Today has been good. A couple of great calls with new coaching people. A good aquafit class and a short swim afterwards. I had a lovely lunch with my sister and nephew, and the lady from down the road joined us too – I think that she is as smitten with my nephew as I am…it must be his blonde hair and blue eyes and cheeky grin! The horses are doing well despite the rain. Luckily, they are on a hill and so the land drains really well. Our old yard – which they will move back to in a couple of months – has flooded, so I am praying for some dry weather and a bit of sunshine to dry it out…or else they will need flippers.
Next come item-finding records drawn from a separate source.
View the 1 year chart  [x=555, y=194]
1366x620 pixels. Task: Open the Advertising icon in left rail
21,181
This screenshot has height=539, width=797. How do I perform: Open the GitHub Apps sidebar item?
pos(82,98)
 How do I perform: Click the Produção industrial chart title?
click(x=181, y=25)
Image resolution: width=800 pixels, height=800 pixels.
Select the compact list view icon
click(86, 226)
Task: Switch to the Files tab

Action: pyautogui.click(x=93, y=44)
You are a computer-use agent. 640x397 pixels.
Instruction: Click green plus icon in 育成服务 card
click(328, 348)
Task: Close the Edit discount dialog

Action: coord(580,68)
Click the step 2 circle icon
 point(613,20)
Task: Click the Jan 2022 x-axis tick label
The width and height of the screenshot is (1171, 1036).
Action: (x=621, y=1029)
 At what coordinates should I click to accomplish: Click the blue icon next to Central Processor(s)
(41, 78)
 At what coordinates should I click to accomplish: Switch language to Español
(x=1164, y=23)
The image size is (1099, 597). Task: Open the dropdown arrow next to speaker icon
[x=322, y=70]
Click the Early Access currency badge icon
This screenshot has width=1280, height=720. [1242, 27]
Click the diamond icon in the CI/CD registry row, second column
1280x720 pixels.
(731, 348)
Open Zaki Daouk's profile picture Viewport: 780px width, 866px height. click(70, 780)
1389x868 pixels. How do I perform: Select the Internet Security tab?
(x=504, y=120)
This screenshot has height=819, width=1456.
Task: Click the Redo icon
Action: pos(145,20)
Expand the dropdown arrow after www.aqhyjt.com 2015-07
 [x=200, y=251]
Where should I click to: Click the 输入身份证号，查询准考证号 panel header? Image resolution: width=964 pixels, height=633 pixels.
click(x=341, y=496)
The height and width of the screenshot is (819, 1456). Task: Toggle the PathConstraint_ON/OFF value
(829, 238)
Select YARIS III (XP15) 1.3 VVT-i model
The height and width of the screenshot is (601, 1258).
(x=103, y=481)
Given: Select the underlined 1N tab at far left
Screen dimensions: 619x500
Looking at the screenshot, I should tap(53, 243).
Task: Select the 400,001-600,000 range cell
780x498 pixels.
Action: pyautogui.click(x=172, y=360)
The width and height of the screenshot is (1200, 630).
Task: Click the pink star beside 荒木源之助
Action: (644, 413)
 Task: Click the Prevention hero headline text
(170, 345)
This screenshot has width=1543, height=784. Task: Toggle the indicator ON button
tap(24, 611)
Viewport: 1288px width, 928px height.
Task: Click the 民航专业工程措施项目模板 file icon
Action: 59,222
Breakfast: Two Fruyo yogurts (4 syns) – I wrote a review of them today – have a look here if you are interested!Lunch: Carrot, butternut squish and sweet potato soup, chicken salad and wholemeal rolls (2 x HEB).Dinner: Salad with veggies, bacon, potato and eggs…and cheese (HEA).Snacks: Two mini Green & Blacks bars (9 syns).Brekkie was grabbed quickly before aquafit. The last of my lovely yogurts – sob! Lunch was made by my sister, a nice chicken salad and a gorgeous soup which she said has butternut squash, sweet potato and carrots in…she is on Slimming World, so I am ‘safe’ to eat her creations! Dinner was a strange one – mushrooms, onion, green pepper, potato, bacon bits, and eggs all fried and mixed up, on top of salad with cheese – it was rather nice!
Exercise: 60 minutes of aquafit and swimming.